Texte de lecture:
━━━

Un divertissement sans conséquences

Messagers inconscients du progrès, ils annoncent tous « quelque chose ». Peggy Olson et Betty Draper annoncent le féminisme — plus, dans le deuxième cas, la libéralisation de la bourgeoisie WASP. Salvatore, l’émancipation des gays. Midge, la première maîtresse de Don dans la saison 1, annonce le mouvement beatnik. Et ainsi de suite. On suit ces personnages et on se demande comment leur existence peut être à ce point réductible à un motif sociologique aussi limité. Il va de soi que les personnages d’une série ne peuvent pas n’être que les reflets de leur seule existence individuelle, et qu’ils portent nécessairement en eux une réalité sociale qui leur est à la fois proche et étrangère — c’est une question de vraisemblance. Mais tout est dans le dosage. Dans le cas de Mad Men, l’archétype social supplante trop souvent le caractère personnel. Le récit social ne s’entremêle plus au récit personnel, il s’y substitue et en joue comme d’une marionnette.

Au final, c’est la qualité dramatique de la série qui en souffre. C’était tout particulièrement évident à la fin de la troisième saison, avec le divorce invraisemblable de Draper et de Betty : la discussion dans le salon, entre les parents séparés et les enfants, était une scène des années 2000, pas des années 60. Idem pour le « I won’t fight you » suave lancé par Don à Betty, laquelle appréhendait une réaction violente à sa demande de divorce : ce sont des mots empruntés à notre époque. Des mots plaqués pour un comportement plaqué.

(…)

Mais le commentaire le plus troublant doit être porté au crédit du publicitaire. Questionné lui aussi sur ses attentes pour la nouvelle saison, il a dit s’attendre à une « évolution » spectaculaire de Don Draper. « Tout [au long de la série] , explique-t-il, on voit cet homme s’agripper à un monde de mensonges. On est témoin de son cheminement très douloureux. Cet homme-là est terrifié… Son identité est fausse, il vit dans le mensonge.  On va le voir s’arracher au monde du mensonge pour devenir un peu plus véridique et transparent. » On comprend par la bande que le monde d’avant en était un de mensonge, et que le monde nouveau — le nôtre — en est un de vérité. CQFD.

Un peu de patience, Don se rapproche de nous. Il évolue. Il apprend. Il marche vers la lumière et la transparence. Oh ! comme il s’éloigne, l’odieux macho rayonnant de santé, qui avait osé lancer à l’une de ses maîtresses, dans la saison 1 : « Love ? What you call love was invented by guys like me to sell nylons. » Le temps des provocations est fini. L’âme de Don Draper est en jeu, et elle ne pourra être sauvée que par le progrès. Si Don existait vraiment dans la réalité et qu’il était toujours en vie, il aurait quelque chose comme 85 ans, se promènerait en BIXI, mangerait des cupcakes, militerait pour avoir le droit d’élever des poules en milieu urbain et aurait déchiré depuis longtemps sa carte de membre du Parti républicain.

━━━

Objectif:
Recopiez à l'identique le passage du texte sur Mad Men qui va de « Un peu de patience, Don » jusqu'à « du Parti républicain. » inclus. Le matériel présenté ensuite n'a aucun rapport avec le texte sur Mad Men.

━━━

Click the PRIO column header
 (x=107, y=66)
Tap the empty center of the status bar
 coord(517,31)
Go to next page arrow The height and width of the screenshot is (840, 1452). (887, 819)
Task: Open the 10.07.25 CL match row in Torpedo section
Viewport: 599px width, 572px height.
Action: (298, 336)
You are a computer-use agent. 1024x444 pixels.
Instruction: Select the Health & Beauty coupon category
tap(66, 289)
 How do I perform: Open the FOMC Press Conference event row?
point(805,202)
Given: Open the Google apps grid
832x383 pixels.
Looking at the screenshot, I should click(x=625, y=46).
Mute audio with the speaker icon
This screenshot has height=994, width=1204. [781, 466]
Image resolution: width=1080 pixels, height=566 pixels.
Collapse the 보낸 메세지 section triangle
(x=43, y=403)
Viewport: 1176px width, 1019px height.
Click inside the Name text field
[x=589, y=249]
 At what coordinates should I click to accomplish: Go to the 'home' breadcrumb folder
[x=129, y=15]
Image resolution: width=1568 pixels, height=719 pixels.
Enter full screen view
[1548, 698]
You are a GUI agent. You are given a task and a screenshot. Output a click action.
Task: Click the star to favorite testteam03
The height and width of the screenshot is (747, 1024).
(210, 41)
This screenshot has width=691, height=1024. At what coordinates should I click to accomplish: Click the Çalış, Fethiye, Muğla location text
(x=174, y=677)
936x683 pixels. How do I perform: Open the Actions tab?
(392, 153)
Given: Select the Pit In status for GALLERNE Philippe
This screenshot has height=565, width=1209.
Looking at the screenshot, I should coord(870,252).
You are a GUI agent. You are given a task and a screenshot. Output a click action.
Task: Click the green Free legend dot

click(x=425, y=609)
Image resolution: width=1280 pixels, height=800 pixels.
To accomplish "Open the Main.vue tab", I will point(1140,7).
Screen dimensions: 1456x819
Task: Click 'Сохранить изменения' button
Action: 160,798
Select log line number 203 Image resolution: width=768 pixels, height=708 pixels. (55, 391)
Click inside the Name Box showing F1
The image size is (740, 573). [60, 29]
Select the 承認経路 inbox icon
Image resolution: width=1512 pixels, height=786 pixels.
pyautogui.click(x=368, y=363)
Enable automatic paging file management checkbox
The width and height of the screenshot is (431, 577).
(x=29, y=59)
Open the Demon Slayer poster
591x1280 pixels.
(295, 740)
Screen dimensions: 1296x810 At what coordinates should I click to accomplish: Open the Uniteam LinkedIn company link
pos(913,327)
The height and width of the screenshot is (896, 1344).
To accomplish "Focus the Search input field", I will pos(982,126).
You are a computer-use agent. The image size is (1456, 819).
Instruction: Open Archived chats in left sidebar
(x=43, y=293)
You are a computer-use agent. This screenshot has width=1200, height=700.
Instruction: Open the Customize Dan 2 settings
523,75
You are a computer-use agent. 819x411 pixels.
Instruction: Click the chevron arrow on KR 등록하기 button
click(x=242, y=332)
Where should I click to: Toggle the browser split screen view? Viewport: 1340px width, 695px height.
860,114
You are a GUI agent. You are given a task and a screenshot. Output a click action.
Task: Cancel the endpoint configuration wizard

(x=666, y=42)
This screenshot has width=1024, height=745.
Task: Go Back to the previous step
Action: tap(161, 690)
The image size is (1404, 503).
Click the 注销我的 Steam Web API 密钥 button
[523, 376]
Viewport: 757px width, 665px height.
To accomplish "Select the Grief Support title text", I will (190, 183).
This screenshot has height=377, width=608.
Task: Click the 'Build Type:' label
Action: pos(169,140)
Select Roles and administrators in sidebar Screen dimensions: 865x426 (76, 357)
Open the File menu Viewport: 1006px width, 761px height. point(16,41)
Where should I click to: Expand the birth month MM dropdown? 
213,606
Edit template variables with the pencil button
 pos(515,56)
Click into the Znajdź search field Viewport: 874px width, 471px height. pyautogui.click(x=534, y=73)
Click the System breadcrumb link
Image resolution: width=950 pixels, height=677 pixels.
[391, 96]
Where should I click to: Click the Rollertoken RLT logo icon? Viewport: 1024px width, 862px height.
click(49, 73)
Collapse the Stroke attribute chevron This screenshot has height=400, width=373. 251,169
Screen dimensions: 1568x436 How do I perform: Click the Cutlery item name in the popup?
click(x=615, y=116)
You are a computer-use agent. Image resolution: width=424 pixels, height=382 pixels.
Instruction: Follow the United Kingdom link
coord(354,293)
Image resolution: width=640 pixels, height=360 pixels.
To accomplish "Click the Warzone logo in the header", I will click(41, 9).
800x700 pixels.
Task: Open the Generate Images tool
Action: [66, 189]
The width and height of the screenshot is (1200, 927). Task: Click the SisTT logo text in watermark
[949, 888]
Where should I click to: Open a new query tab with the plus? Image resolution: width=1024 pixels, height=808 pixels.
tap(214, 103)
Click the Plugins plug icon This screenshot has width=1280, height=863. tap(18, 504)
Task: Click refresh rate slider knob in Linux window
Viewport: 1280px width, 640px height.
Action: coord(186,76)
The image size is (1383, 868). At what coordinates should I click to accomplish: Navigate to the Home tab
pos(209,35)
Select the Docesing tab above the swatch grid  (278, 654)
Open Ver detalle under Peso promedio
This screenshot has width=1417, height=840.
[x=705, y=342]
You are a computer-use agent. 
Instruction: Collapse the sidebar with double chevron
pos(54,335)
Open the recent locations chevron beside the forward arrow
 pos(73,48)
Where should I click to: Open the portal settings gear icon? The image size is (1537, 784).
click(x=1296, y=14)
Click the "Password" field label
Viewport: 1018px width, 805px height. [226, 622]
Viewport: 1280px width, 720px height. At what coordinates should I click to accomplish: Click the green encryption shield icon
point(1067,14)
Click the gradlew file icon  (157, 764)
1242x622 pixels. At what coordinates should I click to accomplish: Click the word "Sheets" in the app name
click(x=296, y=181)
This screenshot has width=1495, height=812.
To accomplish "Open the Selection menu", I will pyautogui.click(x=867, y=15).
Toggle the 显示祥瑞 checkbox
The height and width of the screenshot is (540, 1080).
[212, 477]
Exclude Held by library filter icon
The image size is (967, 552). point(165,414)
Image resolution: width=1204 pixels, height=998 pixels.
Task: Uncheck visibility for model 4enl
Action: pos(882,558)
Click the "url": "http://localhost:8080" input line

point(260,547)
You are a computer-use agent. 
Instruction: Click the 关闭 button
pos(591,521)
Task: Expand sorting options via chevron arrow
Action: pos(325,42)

━━━

Corrigé proposé:
Un peu de patience, Don se rapproche de nous. Il évolue. Il apprend. Il marche vers la lumière et la transparence. Oh ! comme il s’éloigne, l’odieux macho rayonnant de santé, qui avait osé lancer à l’une de ses maîtresses, dans la saison 1 : « Love ? What you call love was invented by guys like me to sell nylons. » Le temps des provocations est fini. L’âme de Don Draper est en jeu, et elle ne pourra être sauvée que par le progrès. Si Don existait vraiment dans la réalité et qu’il était toujours en vie, il aurait quelque chose comme 85 ans, se promènerait en BIXI, mangerait des cupcakes, militerait pour avoir le droit d’élever des poules en milieu urbain et aurait déchiré depuis longtemps sa carte de membre du Parti républicain.